Task A
In the records that follow the Didget text, write out everything from the line containing "You are a GUI" down to the last line of the records, and include both ends, reproducing each line unchanged.

Text passage
# # # # # # #

Since each Didget can also have a data stream assigned to it, this data stream could be thought of as just another column in the table (although it is a very special column in that its contents are not defined in a schema and its value can be unstructured and up to 16 TB in length). The Didget metadata record, likewise could be thought of as special columns in this huge table. We can query based on Didget type, stream length, events stamps, attributes, and the like.

What this means is that every Didget could be treated kind of like a file or kind of like a row in a database. Applications can perform operations against a set of Didgets using an API that is very file oriented or by using one more familiar to database operators.

Since the Didget Management System was designed to scale out by breaking a single chamber into multiple pieces and distributing them across a set of servers (local or remote), it could compete directly against large distributed NoSQL systems like CouchDB, MongoDB, Cassandra, or BigTable just as easily as it could against Hadoop in the distributed file system arena.

Companies or individuals that work with large amounts of "Big Data" would no longer need two separate systems, one to handle their unstructured data and another to handle their structured data. With the Didget Management System, all their data (structured and unstructured) could be handled in a single distributed system and managed with the same set of tools and policies.

Monday, November 12, 2012

Policies

In the conventional file system world, file systems treat all files like black boxes and almost never perform any direct manipulation of files. If any file is created, modified, moved, or deleted it is done as a direct command from either the operating system or an application. All file management functions such as organization, backup, synchronization, or cleanup are performed by something other than the file system itself.

In the Didget system, many of these management tasks can also be performed by the Didget Manager independent of another running program. Programs can schedule specific tasks to execute at specific times or when certain events occur with the use of Policy Didgets. These Didgets are somewhat similar to database triggers. They can cause the Didget Manager to manipulate data even while the application that scheduled the task is no longer available to the system.

Just like all the other Didgets in the system, Policy Didgets can be created, protected, queried, synchronized, and deleted. They can have tags attached to them to help in finding or organizing different policies. They can have a data stream that contains specific instructions or program extensions or that logs results as the policy executes. Just about any conceivable data management function could be implemented or at least facilitated using these special Didgets.

For example, an application could create a policy that automatically adds any new photos with a .event.Vacation tag to a List Didget called "Vacation Photo Album". At the same time it could search for another list Didget with a name matching the tag value (e.g. if .event.Vacation = "Hawaii" then it would look for a list where .didget.Name = "Hawaii Photo Album") and either add it to the existing list or create a new list if it did not exist and then add it.

# # # # # # #

Task B
Pull out everything in the Didget text from "Just like all" down to "these special Didgets.", and copy it word for word.

[Pointing records for text and elements]
# # # # # # #

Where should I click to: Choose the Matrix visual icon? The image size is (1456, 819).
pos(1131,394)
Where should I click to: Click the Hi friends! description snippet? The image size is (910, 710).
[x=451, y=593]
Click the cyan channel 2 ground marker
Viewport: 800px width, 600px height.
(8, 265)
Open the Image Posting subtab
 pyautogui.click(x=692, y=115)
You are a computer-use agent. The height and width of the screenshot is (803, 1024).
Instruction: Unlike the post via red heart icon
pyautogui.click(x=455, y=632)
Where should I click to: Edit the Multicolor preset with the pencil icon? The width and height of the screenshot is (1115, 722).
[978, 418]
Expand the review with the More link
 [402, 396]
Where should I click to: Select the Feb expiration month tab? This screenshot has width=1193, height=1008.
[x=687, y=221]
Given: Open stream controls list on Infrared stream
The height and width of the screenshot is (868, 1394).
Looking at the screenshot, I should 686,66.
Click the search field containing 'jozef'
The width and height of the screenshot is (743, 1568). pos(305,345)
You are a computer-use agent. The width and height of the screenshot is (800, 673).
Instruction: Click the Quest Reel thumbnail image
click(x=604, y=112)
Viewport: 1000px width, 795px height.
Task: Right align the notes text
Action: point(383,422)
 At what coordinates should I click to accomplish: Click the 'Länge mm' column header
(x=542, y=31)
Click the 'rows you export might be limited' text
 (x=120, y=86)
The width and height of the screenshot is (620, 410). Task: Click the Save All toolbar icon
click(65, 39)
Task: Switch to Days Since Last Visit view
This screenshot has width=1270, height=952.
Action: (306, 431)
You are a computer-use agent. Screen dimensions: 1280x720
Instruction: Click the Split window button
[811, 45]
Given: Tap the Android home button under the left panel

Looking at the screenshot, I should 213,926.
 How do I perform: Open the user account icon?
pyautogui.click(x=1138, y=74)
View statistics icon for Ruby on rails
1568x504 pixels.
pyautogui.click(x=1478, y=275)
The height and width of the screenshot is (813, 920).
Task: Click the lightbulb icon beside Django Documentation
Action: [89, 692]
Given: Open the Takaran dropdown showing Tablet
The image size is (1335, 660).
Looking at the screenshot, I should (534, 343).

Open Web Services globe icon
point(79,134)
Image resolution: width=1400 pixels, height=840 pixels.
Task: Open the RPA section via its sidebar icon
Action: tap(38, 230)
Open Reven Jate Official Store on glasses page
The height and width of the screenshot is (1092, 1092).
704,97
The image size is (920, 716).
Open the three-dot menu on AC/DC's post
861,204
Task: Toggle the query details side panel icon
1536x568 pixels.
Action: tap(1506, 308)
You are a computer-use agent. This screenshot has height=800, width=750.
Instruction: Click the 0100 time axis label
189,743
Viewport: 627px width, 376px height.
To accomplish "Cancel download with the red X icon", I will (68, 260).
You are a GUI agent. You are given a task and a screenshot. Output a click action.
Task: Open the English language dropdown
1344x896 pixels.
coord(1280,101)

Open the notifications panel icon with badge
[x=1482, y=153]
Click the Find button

# # # # # # #

Right answer A
You are a GUI agent. You are given a task and a screenshot. Output a click action.
Task: Open the English language dropdown
1344x896 pixels.
coord(1280,101)

Open the notifications panel icon with badge
[x=1482, y=153]
Click the Find button

Right answer B
Just like all the other Didgets in the system, Policy Didgets can be created, protected, queried, synchronized, and deleted. They can have tags attached to them to help in finding or organizing different policies. They can have a data stream that contains specific instructions or program extensions or that logs results as the policy executes. Just about any conceivable data management function could be implemented or at least facilitated using these special Didgets.